スラム街の猫と少年②

 最近は警報がよく鳴る。怨毒の発生率も年々上昇し、殺人も増えてきた。スラム街は相変わらずカビ臭くて最悪な場所だけど、今日はいつもより殺伐としている気がする。


「カプリス聞いたか? 身売りの方で怨毒が出たみたいだぜ。しかもヒト型」


「あぁ、聞いたよシルト。僕、まだ怨毒とか見たことないからなぁ……」


「なんだ? ビビってんのか? 安心しろ、俺もビビってる」


 何をそんな自慢げに語れるのだろうか。親指を立てて笑う彼を軽く小突く。本当はすぐにでも離れるつもりだったのに、この男……よくここまで生きてきたなというほど危なっかしい。

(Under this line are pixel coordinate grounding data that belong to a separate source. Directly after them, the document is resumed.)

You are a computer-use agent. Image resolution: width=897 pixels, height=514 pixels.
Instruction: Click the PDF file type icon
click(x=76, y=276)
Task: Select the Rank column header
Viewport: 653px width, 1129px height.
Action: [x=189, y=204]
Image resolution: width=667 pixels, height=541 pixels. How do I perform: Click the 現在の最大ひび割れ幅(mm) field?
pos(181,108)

 高い建物から飛び降りて、着地は任せた、とか言って僕が受け止めることもあった。銃を持った連中相手に素手で挑んだり、盗みも下手くそでよくバレる。本当にスラム街出身かと何度も聞いたよ。でも、そんな彼に何故か惹かれてこのチームは出来上がったのだろう。

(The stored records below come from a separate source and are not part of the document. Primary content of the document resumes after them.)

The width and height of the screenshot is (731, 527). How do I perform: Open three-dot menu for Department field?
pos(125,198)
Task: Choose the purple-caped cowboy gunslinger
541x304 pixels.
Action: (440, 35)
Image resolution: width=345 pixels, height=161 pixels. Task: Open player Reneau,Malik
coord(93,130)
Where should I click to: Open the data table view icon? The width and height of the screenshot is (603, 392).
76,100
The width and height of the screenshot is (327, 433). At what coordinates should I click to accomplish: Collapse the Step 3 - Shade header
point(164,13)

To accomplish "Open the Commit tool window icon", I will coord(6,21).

 この間は仲間全員に服やら武器やらを渡してきた。僕はサンダルじゃ動きにくいし、かっこ悪いからと言って黒革のブーツを貰ってしまった。いつかシルトにお返ししなければならなくなったわけだ……


 いつものように大通りを歩いていると、前方から何かが走ってきた。ヒト、なんだろうけど死に物狂いで走るその姿は獣のようで狂気的なものだった。それは硬直した僕の肩を掴んで、血だらけの顔を上げる。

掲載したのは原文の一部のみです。